Monday, May 07, 2007

john

As soon as Mary’s final words had left her mouth, my legs, filled with an energy that I have never yet experienced, drove themselves forward, flung my body around and propelled me towards the garden where I knew He was supposed to have been laying. The beating rhythm of my feet against the dusty streets sent shocks through my bones that reverberated through my entire soul, and the only thought that ran through my mind seemed to sustain me. A space once filled, now empty that should not have been. It was impossible surely?

Trees and streets blurred past my face. The day was just being born with the familiar sounds of the market awakening, and my mind desperately searched everything I could remember to try to seek out some hint of evidence, a clue that this was supposed to have taken place. I could feel the heat and wind blowing against my tunic and a sandal coming loose around my ankle. As the ground came closer to my face I remembered the words He so tenderly spoke to us about the House His Father had made.

‘And if I go and prepare a place for you, I will come back and take you to be with me that you also may be where I am.’

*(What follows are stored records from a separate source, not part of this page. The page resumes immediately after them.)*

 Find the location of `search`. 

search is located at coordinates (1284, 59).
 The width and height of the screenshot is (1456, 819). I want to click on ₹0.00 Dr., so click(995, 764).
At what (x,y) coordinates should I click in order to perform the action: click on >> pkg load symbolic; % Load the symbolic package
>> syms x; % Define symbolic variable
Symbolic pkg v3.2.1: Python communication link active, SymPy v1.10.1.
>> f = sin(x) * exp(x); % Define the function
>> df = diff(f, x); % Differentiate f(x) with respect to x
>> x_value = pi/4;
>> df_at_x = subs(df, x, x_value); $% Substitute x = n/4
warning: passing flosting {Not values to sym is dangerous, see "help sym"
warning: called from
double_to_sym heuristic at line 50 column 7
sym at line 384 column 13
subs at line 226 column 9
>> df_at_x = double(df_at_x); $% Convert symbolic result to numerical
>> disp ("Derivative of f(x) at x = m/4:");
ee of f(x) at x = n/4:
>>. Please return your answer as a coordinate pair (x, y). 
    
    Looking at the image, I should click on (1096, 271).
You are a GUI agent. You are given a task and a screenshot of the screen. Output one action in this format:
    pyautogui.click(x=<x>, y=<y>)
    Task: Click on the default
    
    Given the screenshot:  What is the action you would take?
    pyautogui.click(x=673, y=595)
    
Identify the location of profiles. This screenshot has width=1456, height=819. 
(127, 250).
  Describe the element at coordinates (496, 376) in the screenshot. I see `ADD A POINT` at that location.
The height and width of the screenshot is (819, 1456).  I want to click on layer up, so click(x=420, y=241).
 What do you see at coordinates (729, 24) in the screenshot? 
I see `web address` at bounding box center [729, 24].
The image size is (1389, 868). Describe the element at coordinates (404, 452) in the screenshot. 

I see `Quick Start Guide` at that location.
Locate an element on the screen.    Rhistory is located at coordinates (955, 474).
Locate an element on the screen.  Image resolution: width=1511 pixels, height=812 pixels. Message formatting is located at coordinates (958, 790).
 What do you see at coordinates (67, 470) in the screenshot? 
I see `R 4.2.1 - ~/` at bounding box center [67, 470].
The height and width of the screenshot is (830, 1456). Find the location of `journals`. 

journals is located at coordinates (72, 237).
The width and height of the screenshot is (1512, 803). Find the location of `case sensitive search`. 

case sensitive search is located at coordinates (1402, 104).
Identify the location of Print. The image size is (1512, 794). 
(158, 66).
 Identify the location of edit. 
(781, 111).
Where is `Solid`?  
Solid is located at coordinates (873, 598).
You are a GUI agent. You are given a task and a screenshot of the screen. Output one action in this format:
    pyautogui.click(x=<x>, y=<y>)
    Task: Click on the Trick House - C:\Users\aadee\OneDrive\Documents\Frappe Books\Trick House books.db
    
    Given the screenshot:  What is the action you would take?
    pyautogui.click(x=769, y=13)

The gravel grated my body as I landed in the street sending pain through my chest and a black dark through my eyes. I lay still, with my cheek to the ground, waiting for the throbbing to pass. He knew this all along and countless times had he tried to explain it to us, and oh, how stubborn we were. I turned my aching remains over and rested my head against the hard, dry earth. Was this real? Had He really returned to us like He promised?

As a wave of doubt flowed through me, I pulled myself to my feet, letting the energy of His return flood my heart and I hurled myself forward. I longed to see the truth of all this.

Peter’s slow, sagging body ran along beside me, his fat legs thumping the ground with every landing step. He looked older in these last few days, and even more so now with his head hanging low and greying hair loosely flying around his eyes. We had journeyed together through all of this and once more we were side by side again. Together we had heard Jesus speak of vines and branches, of death and betrayal. We had spoken out about our Lord together, broken bread together, drank wine together, laughed with Jesus together and cried aloud at the sight of His broken and bloodied body hanging limply on the cross. We were silenced together when the Lord’s chest heaved its last and sank with his head hanging in his last moments.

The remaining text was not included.